Applying the wrong machine learning algorithms in the wrong context will consume large amounts of resources for at best little to no information, or worse, mis-information. Don’t force an ill-fitting machine learning solution just to check off a box on a checklist.
For most solutions, typical machine learning implementations follow the pattern:
- Normalize, or preprocess, the dataset,
- Construct multiple machine learning models,
- Evaluate the models for best fit,
- Apply the best model to production systems.
This works well in cases where the dataset is fairly consistent, like facial recognition. Perhaps the facial recognition system in a museum of modern art has to work a little harder in the Picasso wing, but for the most part, two eyes with one nose and one mouth more or less in the middle, makes a face. This is, of course, a flagrant over simplification of facial recognition, but the point is that once that model is built it generally will not become obsolete until faces drastically change.
Internet traffic, which is the subject that DOSarrest is most concerned with, is anything but consistent. For the HTTP protocol alone in the last few years we have gone from HTTP1.1 to SPDY to HTTP2, all of which are distinct enough from each other to make a previously generated model obsolete. Furthermore, we see over one thousand new vulnerabilities (and consequently attacks) each year, which our models must be able to detect. This trend in a dataset to change overtime, farther away from what the model was trained on, is called Concept Drift. And when we go looking for needles in the world wide haystack, concept drift was not something we wanted to have to contend with.
Solution 1: Incremental Learning
Incremental Learning is a newer approach in machine learning designed to avoid concept drift. Incremental learning is constantly rebuilding the model based on new data and previous models creating a constantly evolving model.

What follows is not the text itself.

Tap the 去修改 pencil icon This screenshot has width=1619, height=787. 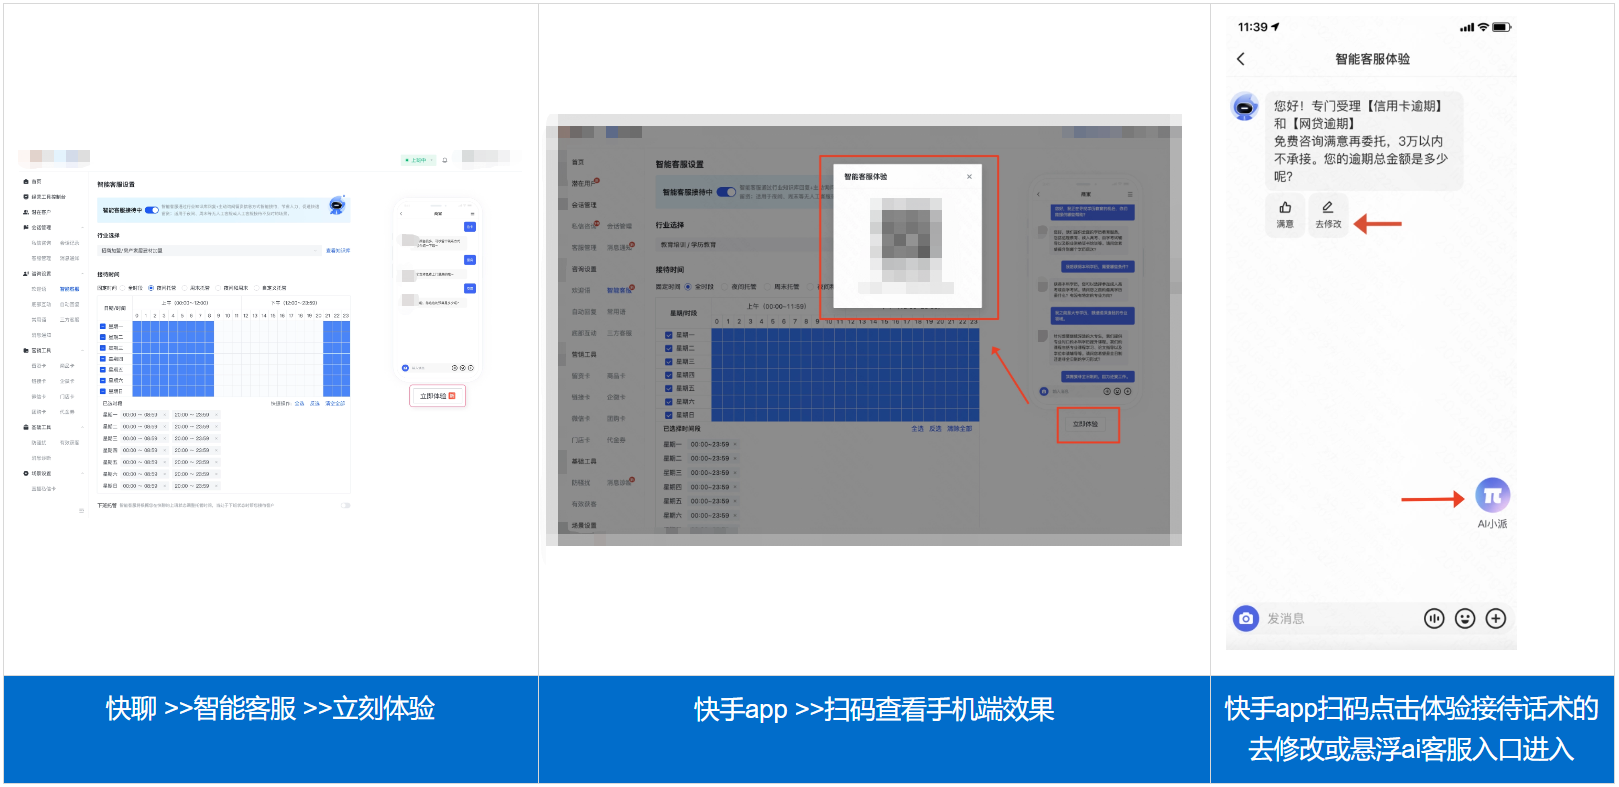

While there are numerous algorithms that operate this way, most standard machine learning toolkits implement very few of them. Furthermore, they require dedicated processing and large amounts of data in memory for constant retraining.
Solution 2: Rendezvous Pattern
Because of the difficulty in finding an implementation of incremental learning that fits our needs and integrates well with our existing systems we instead turn to an alternate pattern we had already implemented in other systems. While not specific to machine learning, the Rendezvous Pattern can easily be adapted to machine learning tasks and allows us to evaluate and/or train multiple models concurrently using the same dataset real-time and select the best fitting model for the moment. Inaccurate or obsolete models get replaced with newer models
A full copy of incoming data is sent to each potential model, any models still in training use the new data in addition to the recent historical data to train a new model, if the model performs well it may be considered as an alternate model.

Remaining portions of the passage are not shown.